Kirpianuscus its virtue - preservation of the spirit of novel. its source of seduction - nuanced use of the images from novel. its role - to remind the essence of dictatorship. short - a beautiful film about censorship who remains an useful example of fine adaptation. a film about the freedom who, with its , at first sigh, simplicity, represents a wise portrait of terror, selfish, hope and its fragility, courage and the importance of truth at the level of individual conscience. a film about beauty. and, maybe, about books. seductive and convincing and useful and charming. because it has the tools to be one of the films who transforms the vision of viewer about reality. as adaptation. but, more important, as a honest film.

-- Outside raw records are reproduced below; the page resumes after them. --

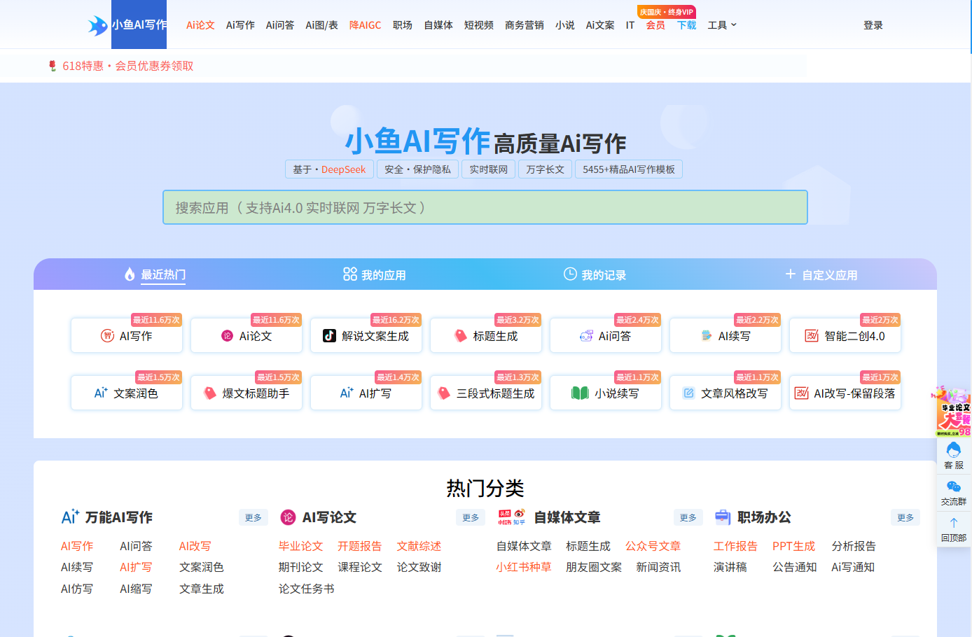
Task: Launch the 智能二创4.0 app card
Action: pyautogui.click(x=845, y=336)
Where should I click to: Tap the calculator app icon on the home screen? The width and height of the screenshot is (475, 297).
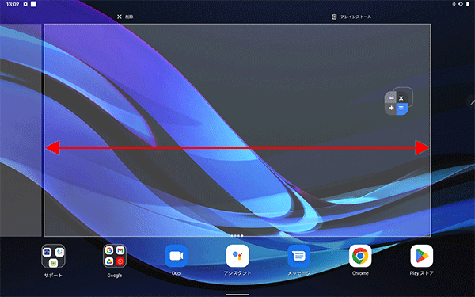pyautogui.click(x=397, y=103)
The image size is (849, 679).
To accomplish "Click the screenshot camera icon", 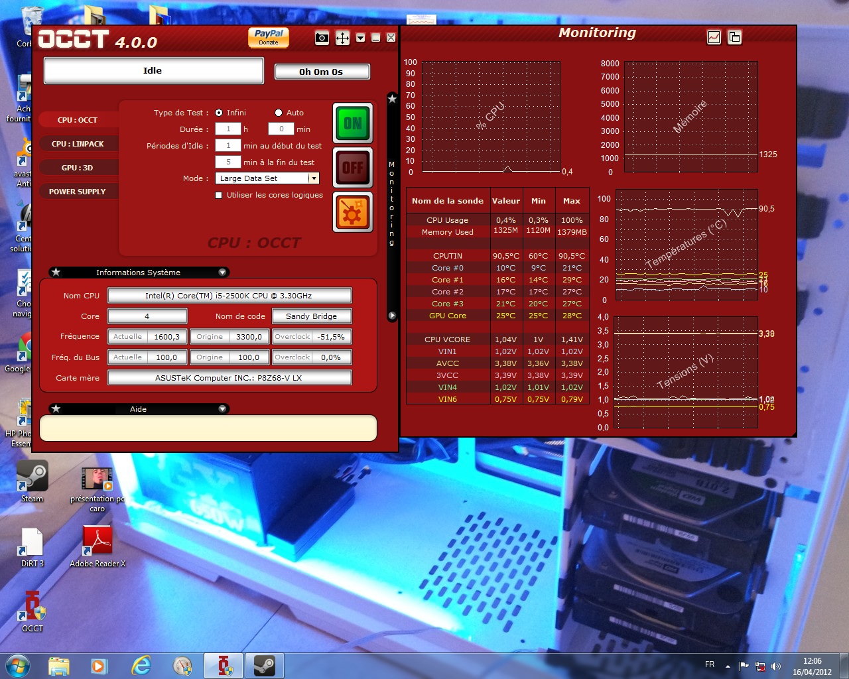I will coord(322,38).
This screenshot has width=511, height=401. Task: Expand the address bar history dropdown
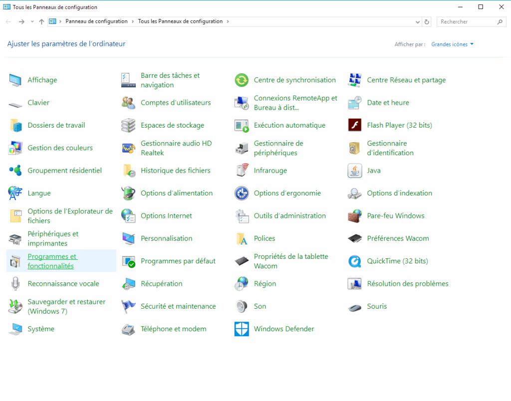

gonecuckoo There was a lot of exposition, especially with the monorail going back and forth, which showed the sheer monotony of the kind of lives the people were living, and could have been cut back.The movie never showed WHY Montag started reading the books that he burned. Was it just the curiosity that Clarisse started in him, or was he already dissatisfied with his life, and was looking for a way out of it? What was up with all of the oranges in the movie? On the breakfast table and in the break room at the firehouse? Plus the orange juice dispenser? I mean I like orange juice, but not THAT often? I don't recall a lot of meat being served in the movie. Was everyone a vegetarian? And just what was Fabian's deal? Was he jealous of Montag's promotion? Of Montag himself? Or was he simply an opportunistic jerk? Oskar I think, was hampered by the stilted dialogue, along with his really BAD relationship with Truffaut, and came across as a bit of a zombie in his relationship with his wife Linda; only really coming to life with Clarisse.I highly recommend the movie, but it does have its bad spots.